Removing barriers, increasing intra-ASEAN trade and investment
Despite the existence of many non-tariff barriers, experts agree that ASEAN is still a region with strong potential for intra-bloc cooperation. Ms. Dang Thao Quyen, Senior Lecturer of International Business, RMIT University Vietnam, said that trade between ASEAN countries needs to be further strengthened, especially in the context of trade with partners outside the region facing more and more challenges.
According to Ms. Quyen, ASEAN has many similarities in culture and consumer behavior. In the current trend of globalization, the differences between countries are increasingly narrowing. Understanding culture not only helps businesses adapt, but also creates a distinct competitive advantage when expanding operations to neighboring countries.
Connection between industry associations in ASEAN countries is also something Ms. Quyen mentioned, which has the potential to create an effect of promoting trade and investment. According to Mr. To Viet Chau, Deputy Director of the Department of International Cooperation, Ministry of Agriculture and Environment , within the framework of the ASEAN Ministerial Conferences on Agriculture and Forestry, specialized working groups on fisheries, forestry, wood, etc. have been formed. Although not many, some industry associations such as the International Pepper Association are also operating quite actively.
Ms.

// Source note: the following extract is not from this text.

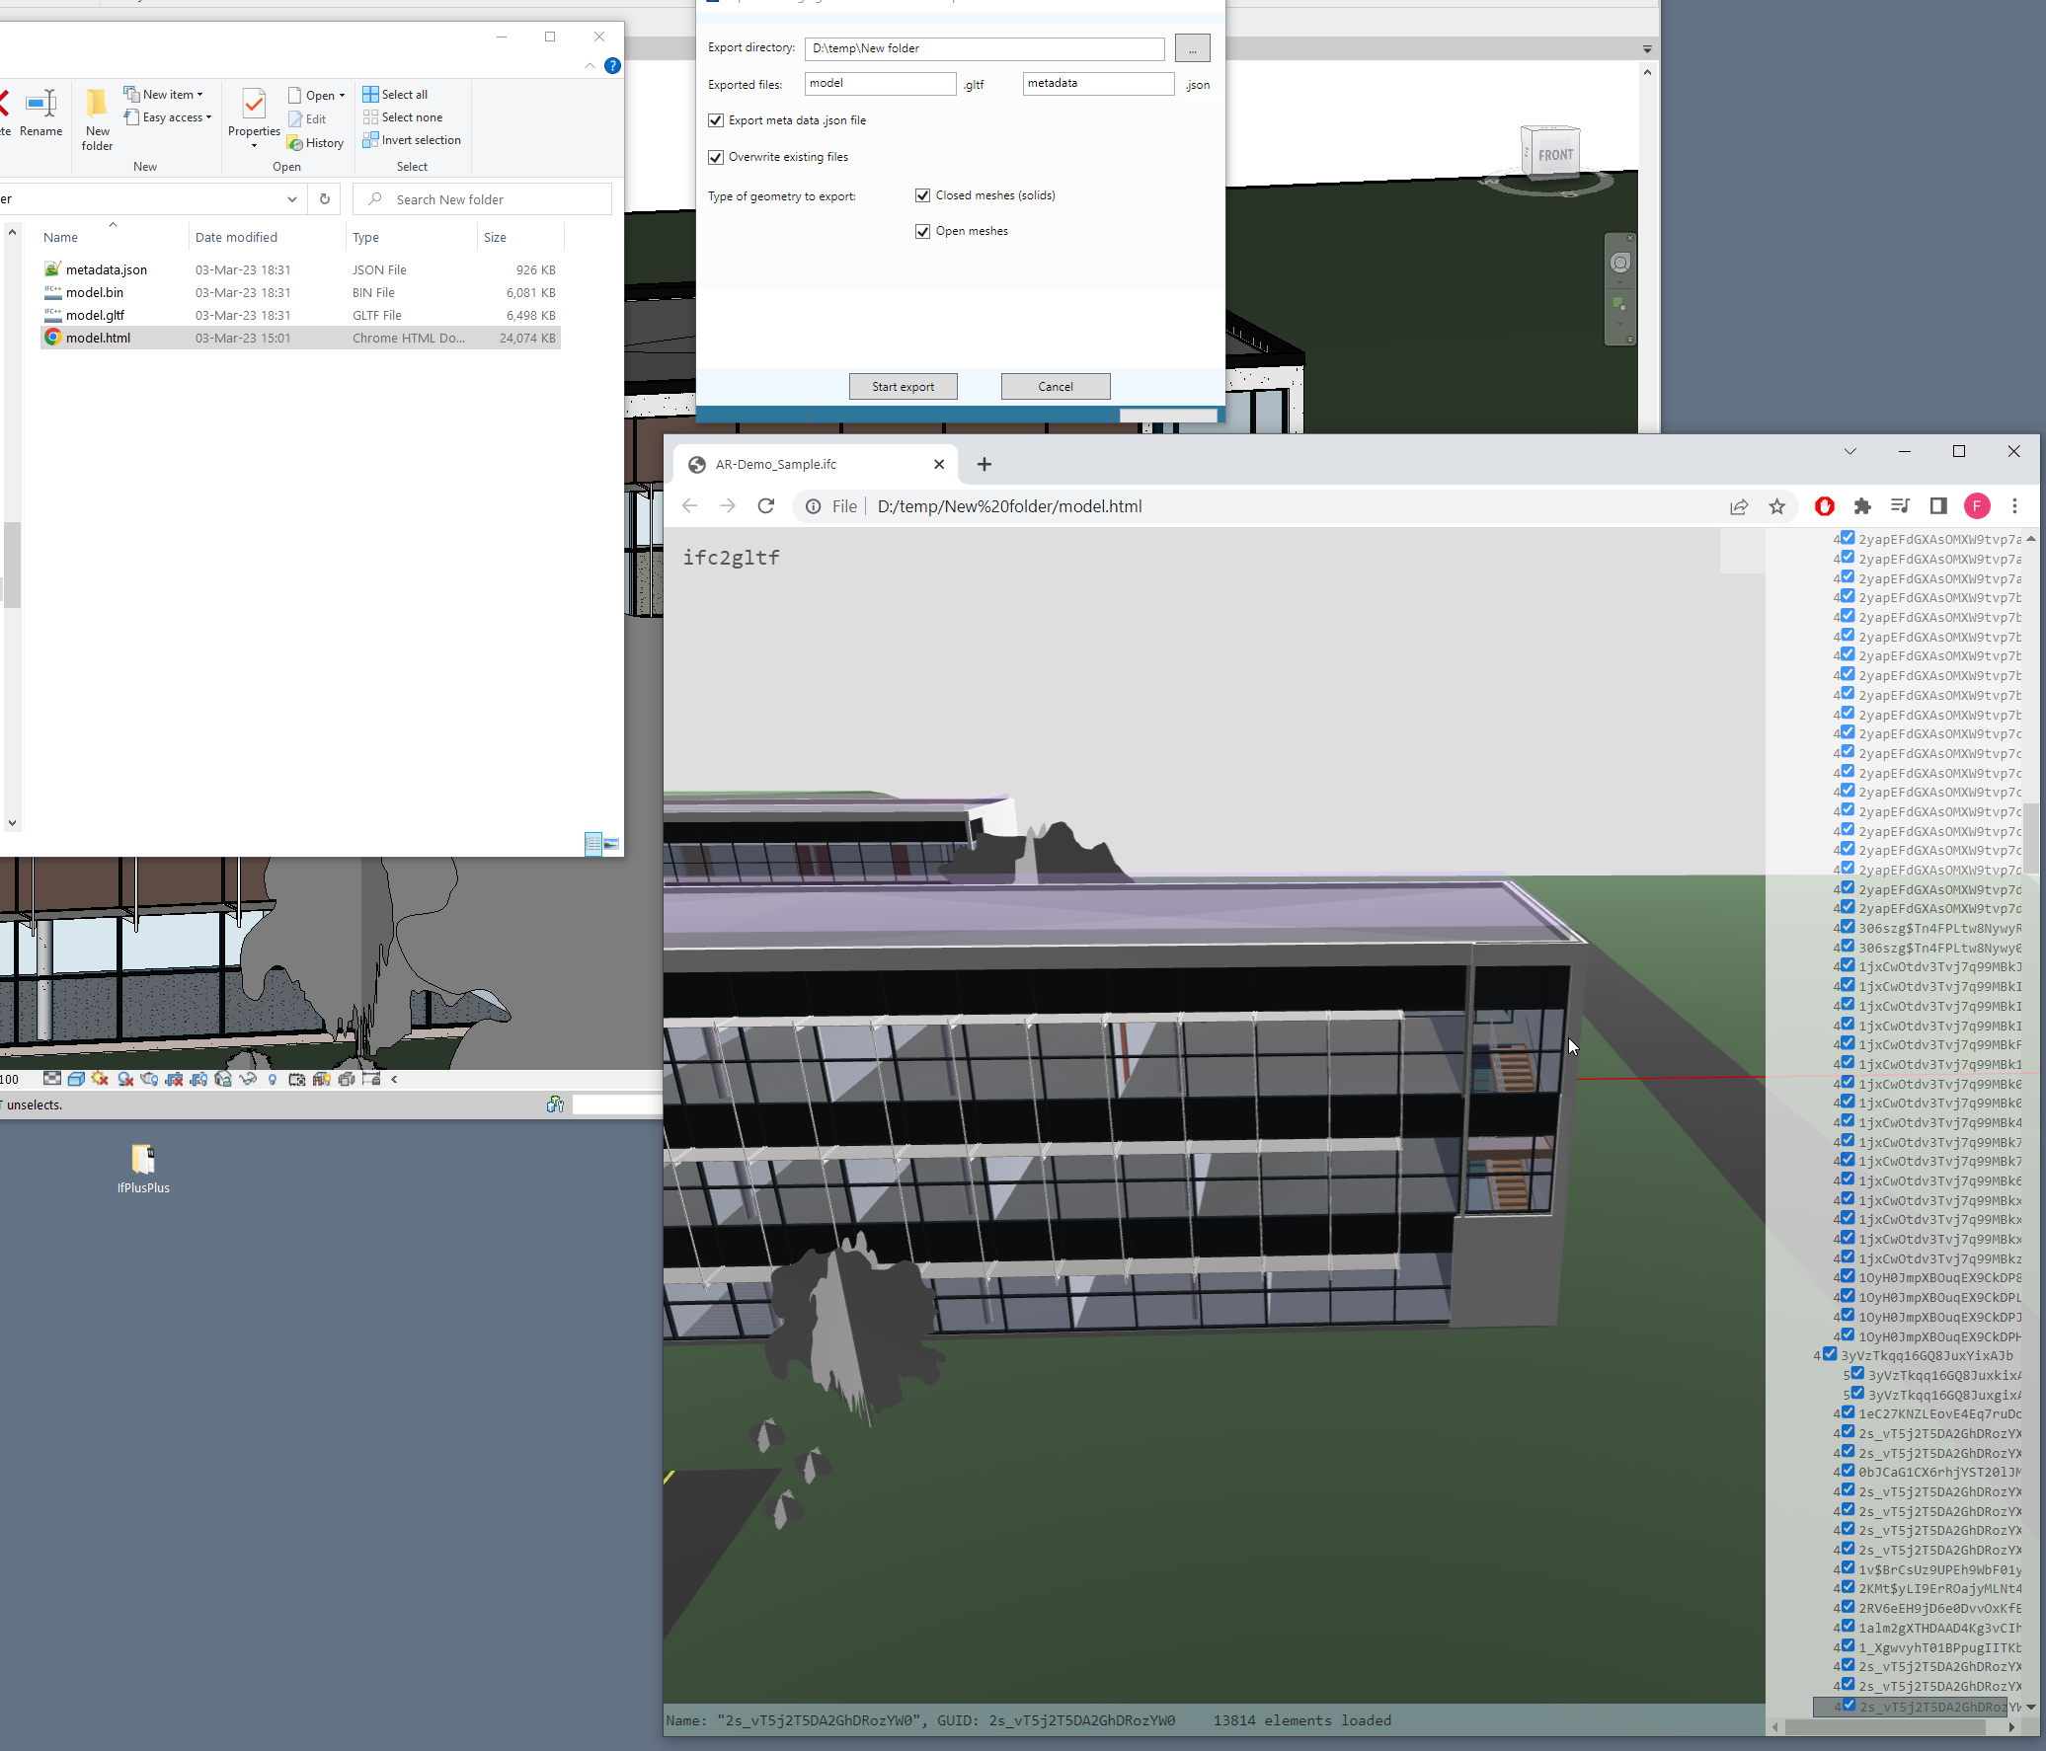Click the share page icon in address bar
2046x1751 pixels.
[1738, 506]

Bui Kim Ngan, Director of Tax Advisory Services, Grant Thornton - Photo: Chi Cuong |
From the perspective of a consulting firm, Ms. Bui Kim Ngan, Director of Tax Advisory Services, Grant Thornton, pointed out a number of challenges in expanding intra-ASEAN trade and investment such as registering for overseas investment, capital transfers requiring approval from the State Bank, or the use of regional experts. A bright spot emphasized by this expert is the new mechanism of the Ministry of Home Affairs allowing some experts in special fields to be granted work permits through the consensus of the Ministry, significantly shortening the time compared to the previous regulation, which usually took about 2-3 months.